In this case, Integra alleges that it conducted an analysis of seven years’ worth of Centers for Medicare & Medicaid Services (CMS) claims data (from 2011 to 2017) for a subset of Providence hospitals using JATA as a consultant and found that those Providence hospitals were statistically more likely than other hospitals to add to a hospital claim three secondary diagnoses – encephalopathy, respiratory failure, and malnutrition – that can increase a hospital’s Medicare payments by $1,000 to $25,000 per claim.
It is notable that Integra does not rely exclusively on its outside evidence – that is, its statistical analyses of public data – to allege fraud against Providence and JATA. In its complaint, Integra acknowledges that it supplemented its analysis of CMS claims data (which uncovered a statistically significant pattern with the hallmarks of fraud) with more traditional, classic “inside” information and thereby confirmed its findings. According to its complaint, Integra conducted what it describes as an exhaustive, multi-faceted investigation whereby it interviewed former employees of Providence and JATA and reviewed their marketing materials to show Providence’s alleged false claims were not only intentional, but part of a systemic effort to boost Medicare revenue. Integra’s complaint is replete with references to internal documents, presumably provided by the former employee insiders Integra interviewed, allegedly containing examples of JATA coaching and steering Providence doctors to upcode for CCs (complications or comorbidities) and MCCs (major CCs).
To date, the press coverage has emphasized the more ground breaking part of Integra’s case – the fact Integra uncovered the alleged fraud via independent analysis of CMS data – while ignoring the fact that Integra supplemented this evidence with more traditional inside information gathered through a private investigation, which is the hallmark of most whistleblower cases. In this way, Integra is more of a hybrid outsider/insider whistleblower, or a case of “whistleblower outsider-plus” – the plus factor being an injection of information gained from the inside showing defendants’ purported knowledge of the practices to bolster the allegations otherwise arising from public records.

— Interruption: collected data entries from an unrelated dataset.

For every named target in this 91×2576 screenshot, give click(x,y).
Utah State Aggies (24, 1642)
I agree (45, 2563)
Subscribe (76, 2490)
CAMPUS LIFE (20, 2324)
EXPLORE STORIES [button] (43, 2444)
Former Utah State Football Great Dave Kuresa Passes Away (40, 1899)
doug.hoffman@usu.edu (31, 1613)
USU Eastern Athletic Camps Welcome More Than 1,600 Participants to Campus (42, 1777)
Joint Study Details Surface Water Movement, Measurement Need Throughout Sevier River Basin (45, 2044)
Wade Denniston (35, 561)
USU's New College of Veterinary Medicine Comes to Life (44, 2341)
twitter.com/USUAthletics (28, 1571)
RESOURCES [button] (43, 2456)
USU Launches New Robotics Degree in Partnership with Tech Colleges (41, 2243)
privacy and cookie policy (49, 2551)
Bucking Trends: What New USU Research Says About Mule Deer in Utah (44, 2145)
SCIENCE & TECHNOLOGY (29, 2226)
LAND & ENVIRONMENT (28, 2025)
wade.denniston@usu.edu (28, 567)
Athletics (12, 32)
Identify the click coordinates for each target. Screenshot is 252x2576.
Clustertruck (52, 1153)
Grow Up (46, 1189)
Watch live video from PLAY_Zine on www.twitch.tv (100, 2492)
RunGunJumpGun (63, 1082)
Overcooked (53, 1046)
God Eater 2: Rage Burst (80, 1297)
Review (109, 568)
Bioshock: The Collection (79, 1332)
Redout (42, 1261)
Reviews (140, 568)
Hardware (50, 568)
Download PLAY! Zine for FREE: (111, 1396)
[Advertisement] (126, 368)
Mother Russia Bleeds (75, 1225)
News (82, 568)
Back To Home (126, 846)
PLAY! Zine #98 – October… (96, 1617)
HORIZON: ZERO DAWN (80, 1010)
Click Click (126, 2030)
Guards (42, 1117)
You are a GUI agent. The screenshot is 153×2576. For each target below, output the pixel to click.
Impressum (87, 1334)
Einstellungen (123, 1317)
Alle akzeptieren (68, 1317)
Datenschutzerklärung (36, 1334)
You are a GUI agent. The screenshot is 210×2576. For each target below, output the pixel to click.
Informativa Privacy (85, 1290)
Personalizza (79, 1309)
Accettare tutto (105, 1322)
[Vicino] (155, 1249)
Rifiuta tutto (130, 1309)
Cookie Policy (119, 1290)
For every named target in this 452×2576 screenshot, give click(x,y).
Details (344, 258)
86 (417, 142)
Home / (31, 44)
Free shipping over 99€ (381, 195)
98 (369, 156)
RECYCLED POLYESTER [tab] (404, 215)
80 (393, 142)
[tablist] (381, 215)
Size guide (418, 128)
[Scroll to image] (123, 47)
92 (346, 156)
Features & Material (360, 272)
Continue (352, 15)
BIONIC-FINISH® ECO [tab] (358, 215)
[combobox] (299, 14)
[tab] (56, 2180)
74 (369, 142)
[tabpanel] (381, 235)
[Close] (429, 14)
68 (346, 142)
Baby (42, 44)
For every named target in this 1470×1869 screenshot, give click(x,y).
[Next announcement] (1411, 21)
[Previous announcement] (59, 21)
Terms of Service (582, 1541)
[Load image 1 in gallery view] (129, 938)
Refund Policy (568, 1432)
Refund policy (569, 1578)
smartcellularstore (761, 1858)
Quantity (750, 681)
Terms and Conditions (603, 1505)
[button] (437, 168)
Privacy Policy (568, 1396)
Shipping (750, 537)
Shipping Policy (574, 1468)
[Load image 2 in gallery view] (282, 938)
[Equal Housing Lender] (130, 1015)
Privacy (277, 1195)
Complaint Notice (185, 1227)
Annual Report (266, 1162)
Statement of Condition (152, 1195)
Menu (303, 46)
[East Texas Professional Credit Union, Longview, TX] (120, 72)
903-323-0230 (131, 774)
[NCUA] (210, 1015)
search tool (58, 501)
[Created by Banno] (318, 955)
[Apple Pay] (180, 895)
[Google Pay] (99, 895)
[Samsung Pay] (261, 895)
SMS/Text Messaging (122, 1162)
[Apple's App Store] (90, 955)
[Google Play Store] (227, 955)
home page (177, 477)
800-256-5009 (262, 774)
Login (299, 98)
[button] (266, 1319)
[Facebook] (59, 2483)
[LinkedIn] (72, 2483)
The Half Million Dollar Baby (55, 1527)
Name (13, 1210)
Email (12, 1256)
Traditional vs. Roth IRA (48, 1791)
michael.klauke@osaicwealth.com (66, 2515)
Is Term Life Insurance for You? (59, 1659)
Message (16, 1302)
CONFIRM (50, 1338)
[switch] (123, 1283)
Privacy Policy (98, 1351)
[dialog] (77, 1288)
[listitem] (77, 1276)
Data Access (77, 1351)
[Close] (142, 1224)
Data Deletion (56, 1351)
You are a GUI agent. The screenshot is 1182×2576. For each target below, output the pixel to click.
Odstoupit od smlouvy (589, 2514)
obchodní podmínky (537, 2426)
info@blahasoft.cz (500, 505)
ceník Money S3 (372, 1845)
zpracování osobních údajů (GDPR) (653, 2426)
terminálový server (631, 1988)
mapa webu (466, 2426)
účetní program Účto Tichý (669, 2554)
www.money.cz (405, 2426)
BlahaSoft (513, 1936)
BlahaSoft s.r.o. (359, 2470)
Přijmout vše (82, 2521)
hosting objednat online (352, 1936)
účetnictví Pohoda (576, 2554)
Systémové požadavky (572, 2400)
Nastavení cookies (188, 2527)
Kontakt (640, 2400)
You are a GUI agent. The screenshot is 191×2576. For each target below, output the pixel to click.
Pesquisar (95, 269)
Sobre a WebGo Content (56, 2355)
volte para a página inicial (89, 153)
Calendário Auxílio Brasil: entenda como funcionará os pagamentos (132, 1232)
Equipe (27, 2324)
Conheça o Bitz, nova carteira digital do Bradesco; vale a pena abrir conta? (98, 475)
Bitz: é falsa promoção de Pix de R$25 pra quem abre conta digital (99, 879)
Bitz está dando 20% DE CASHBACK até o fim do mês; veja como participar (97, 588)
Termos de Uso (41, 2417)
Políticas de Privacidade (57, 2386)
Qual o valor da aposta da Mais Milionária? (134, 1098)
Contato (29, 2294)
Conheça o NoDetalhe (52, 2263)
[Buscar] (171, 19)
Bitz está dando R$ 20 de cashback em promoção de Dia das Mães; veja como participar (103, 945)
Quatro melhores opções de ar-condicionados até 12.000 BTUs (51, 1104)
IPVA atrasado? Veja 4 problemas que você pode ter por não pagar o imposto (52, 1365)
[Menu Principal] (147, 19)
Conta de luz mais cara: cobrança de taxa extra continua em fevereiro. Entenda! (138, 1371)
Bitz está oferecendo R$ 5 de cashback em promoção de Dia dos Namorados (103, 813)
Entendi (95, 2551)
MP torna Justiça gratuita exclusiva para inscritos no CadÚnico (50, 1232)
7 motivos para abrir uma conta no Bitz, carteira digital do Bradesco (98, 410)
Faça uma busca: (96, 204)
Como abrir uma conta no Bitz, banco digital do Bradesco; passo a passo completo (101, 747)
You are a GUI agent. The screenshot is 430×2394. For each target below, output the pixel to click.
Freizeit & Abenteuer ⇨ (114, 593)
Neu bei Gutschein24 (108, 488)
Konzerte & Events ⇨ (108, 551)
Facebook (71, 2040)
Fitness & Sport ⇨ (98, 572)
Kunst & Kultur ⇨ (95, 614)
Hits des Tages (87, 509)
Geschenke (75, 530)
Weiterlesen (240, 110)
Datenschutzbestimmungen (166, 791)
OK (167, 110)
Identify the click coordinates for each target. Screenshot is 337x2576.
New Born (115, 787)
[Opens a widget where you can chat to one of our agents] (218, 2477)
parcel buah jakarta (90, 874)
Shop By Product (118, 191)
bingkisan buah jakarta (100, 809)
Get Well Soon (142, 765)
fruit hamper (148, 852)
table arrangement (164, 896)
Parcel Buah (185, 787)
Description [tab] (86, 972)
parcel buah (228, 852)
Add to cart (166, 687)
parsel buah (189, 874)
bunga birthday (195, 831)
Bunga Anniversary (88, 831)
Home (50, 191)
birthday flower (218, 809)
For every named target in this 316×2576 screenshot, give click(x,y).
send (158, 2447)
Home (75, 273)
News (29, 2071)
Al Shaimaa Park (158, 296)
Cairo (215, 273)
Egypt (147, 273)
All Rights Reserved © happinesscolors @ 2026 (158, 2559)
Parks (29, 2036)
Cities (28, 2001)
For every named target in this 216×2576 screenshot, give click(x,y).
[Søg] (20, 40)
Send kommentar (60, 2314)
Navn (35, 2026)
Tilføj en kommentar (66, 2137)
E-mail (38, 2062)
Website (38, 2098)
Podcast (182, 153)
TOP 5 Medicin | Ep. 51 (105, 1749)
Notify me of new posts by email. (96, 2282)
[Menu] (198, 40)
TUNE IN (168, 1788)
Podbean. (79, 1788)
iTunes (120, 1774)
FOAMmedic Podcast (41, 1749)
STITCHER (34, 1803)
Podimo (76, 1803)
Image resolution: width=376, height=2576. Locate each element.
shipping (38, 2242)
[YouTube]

Since the federal government has declined to join Integra’s whistleblower case, Integra is invoking its right as a whistleblower under the False Claims Act to proceed with a declined case on the government’s behalf. We will continue to follow this case as it progresses. However, in the meantime, keep your eyes open for more False Claims Act cases from hybrid whistleblower insiders/outsiders, including Integra’s sister company, Integra REC LLC, which, according to the Providence complaint, also has served as a whistleblower and successfully initiated numerous FCA cases alleging fraud in mortgage-backed securities and other financial markets. Hybrid whistleblowers appear to be on the rise.